De repente, Fenton foi tomado por um mau pressentimento e deu meia-volta, apontando sua lasgun na direção do subordinado. “Abaixa!”
Disparou assim que o outro se jogou no chão, perfurando a frágil parede com rajadas laser. Moveu-se sem hesitar, através da passagem que levava à sala adjacente e entrou sem esperar que outro Guarda Imperial se reposicionasse.
Parou quando viu o corpo caído, mas não baixou a guarda, procurando quaisquer movimentos. O cadáver de aparência doentia podia parecer humano à distância, mas a pele descolorida e as cristas na testa claramente o identificavam como um dos adoradores dos xenos.

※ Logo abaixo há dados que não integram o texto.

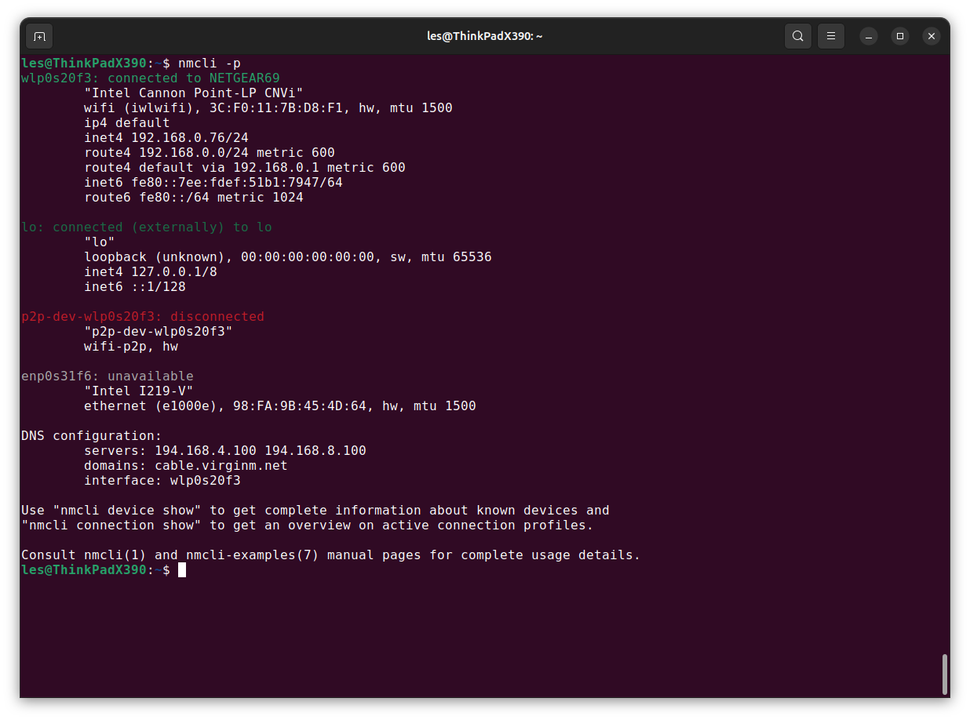Minimize the terminal window
Screen dimensions: 970x720
pos(866,35)
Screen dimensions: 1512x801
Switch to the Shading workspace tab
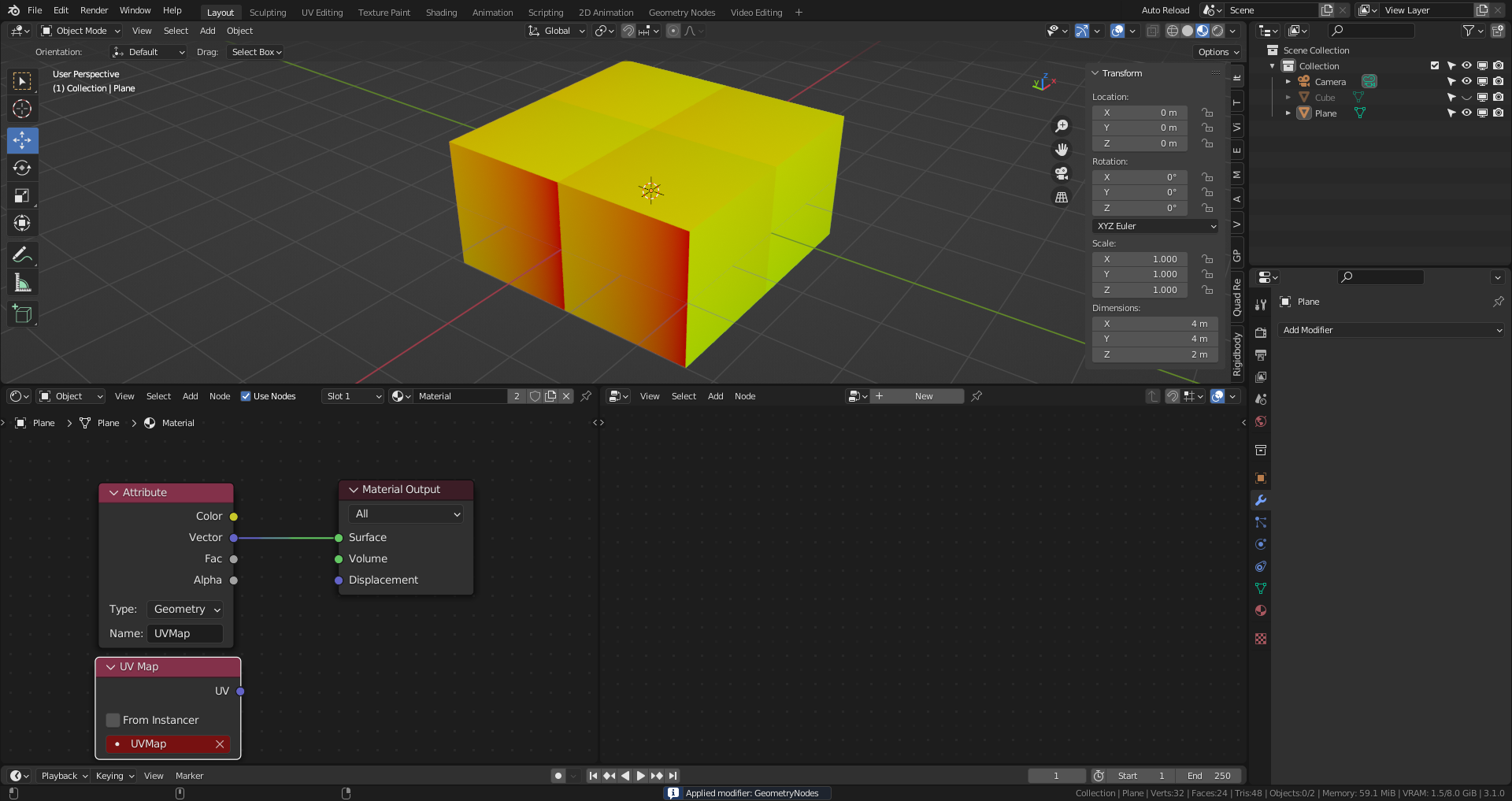point(441,13)
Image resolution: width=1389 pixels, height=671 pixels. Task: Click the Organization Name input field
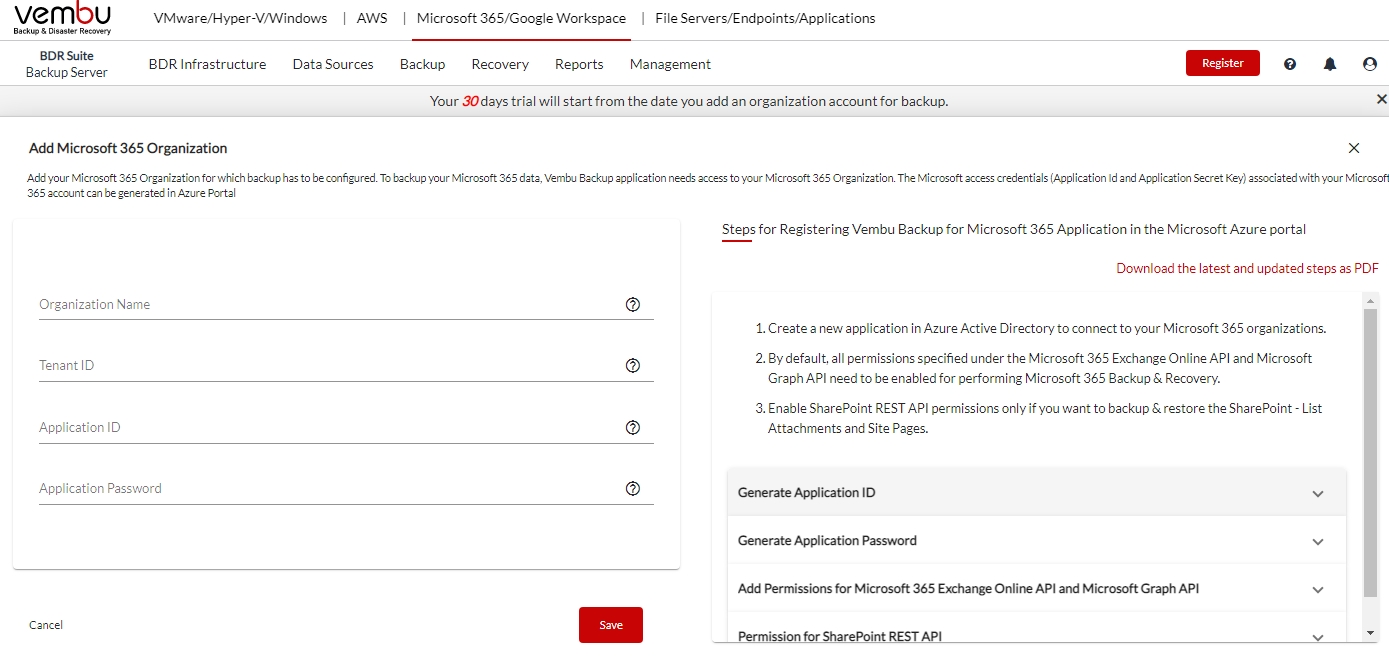click(x=300, y=304)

Sua companheira entrou correndo. “Pelo Trono, o que foi iss-“, disse, se aproximando para examinar o corpo. “Bem na cabeça, Sargento!” Então, olhou para a parede perfurada e se voltou para Fenton, abismada. “Como você sabia que essa coisa estava aqui?”

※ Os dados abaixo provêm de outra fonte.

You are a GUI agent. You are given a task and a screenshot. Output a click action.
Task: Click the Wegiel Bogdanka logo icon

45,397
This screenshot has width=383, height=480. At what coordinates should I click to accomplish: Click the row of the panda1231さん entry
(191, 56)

Fenton, tão preocupado quanto confuso, apenas encarou a criatura morta e respondeu, hesitante: “Eu ouvi um barulho…”
Assim que Fenton e seu esquadrão deixaram o prédio, perceberam uma animosidade entre o comandante do pelotão e o novo comissário designado para a divisão, um sujeito chamado Krenlan. Este era um homem de ombros largos e corpo volumoso, e um ar controlador que denunciava violência e brutalidade reprimidas.
“Comandante, você deveria ter feito incursões no distrito do manufatorum há dias. As ordens foram claras!” O comissário praticamente gritava no rosto do comandante, fazendo com que os soldados trocassem olhares preocupados.
“Sim, foram muito claras!” O oficial da Guarda manteve a altivez antes de retrucar. “Nossas instruções foram pacificar a cidade, o que significa investigar prédio por prédio, e ter a maldita certeza de que exterminamos toda aquela escória”.
Krenlan mal podia conter sua ira. “Você não-“
“O que eu não vou é receber ordens de um burocrata nervosinho”, interrompeu o líder do pelotão. “Deixe-me refrescar sua memória, comissário, você não tem autoridade acima da minha nestas questões. Não arriscarei a integridade dos meus subordinados deixando o inimigo em nossa retaguarda. Agora saia da minha frente!”
Antes que o oficial pudesse dar alguns passos, o comissário se virou para ele e sacou a pequena pistola bolter que mantinha acorrentada à sua placa peitoral. O comandante não teve tempo de reagir quando a arma foi apontada em sua direção, e estremeceu após um disparo.
Fentou assistiu, horrorizado, o corpo de seu comandante atingir o solo. Krenlan se dirigiu aos soldados enfileirados na rua, com os olhos cheios de fúria. “Vou ser bem claro, a covardia só tem uma recompensa na Astra Militarum! Até agora, vocês foram negligentes em seus deveres, e esse tempo acabou. Vocês seguirão minhas ordens, agora, fui claro?”
Fentou cruzou o olhar com Krenlan quando o comissário silenciou, e se arrepiou com a loucura que conseguiu perceber.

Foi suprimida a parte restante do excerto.